Objectives: To describe the frequency of falls; to relate capacity-based and self-efficacy measures to fall history; and to determine to what extent capacity-based and self-efficacy measures are explained by subject characteristics and stroke impairments.
Participants: Convenience sample of 50 people with chronic stroke.
Interventions: Not applicable.
Main outcome measures: Fall history, Falls Efficacy Scale-Swedish Version, fear of falling, and the mood subscore of the Stroke Impact Scale. Balance, strength, and functional mobility were measured using the Berg Balance Scale, timed sit to stand, and Timed Up & Go, respectively.
Results: Falls were reported by 40% (n=20) of subjects; 22% (n=11) reported multiple falls. Subjects with fall history had more fear of falling (relative risk [RR], 2.4; 95% confidence interval [CI], 1.1-4.9), had less falls-related self-efficacy (P=.04), and more depressive symptoms (P=.02) than nonfallers.

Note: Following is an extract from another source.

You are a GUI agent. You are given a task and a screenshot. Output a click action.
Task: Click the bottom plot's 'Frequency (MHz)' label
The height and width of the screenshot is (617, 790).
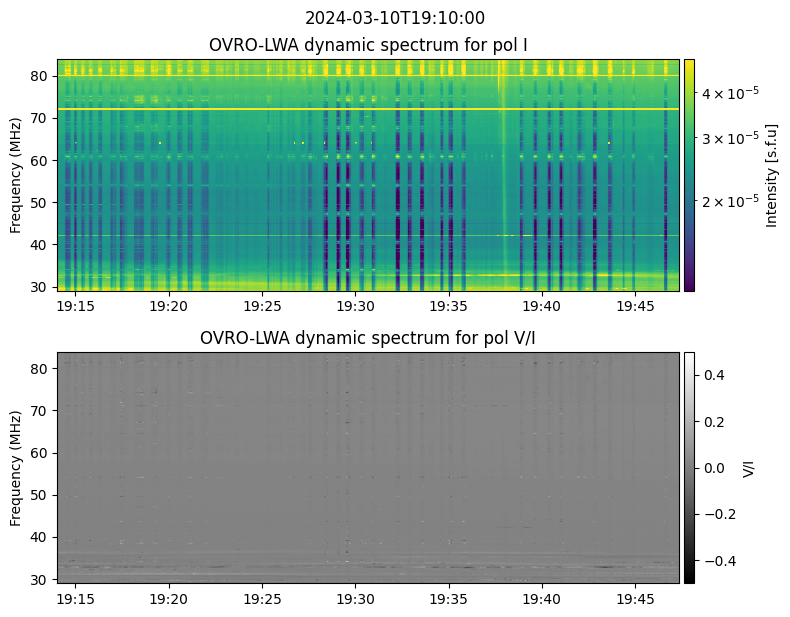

Subjects with multiple fall history had poorer balance (P=.02), more fear of falling (RR=5.6; 95% CI, 1.3-23), and used a greater number of medications (P=.04) than non- and 1-time fallers. Strength partially explained balance, mobility, and falls-related self-efficacy.
Conclusions: Balance and falls-related self-efficacy are associated with fall history and should be addressed in people with chronic stroke.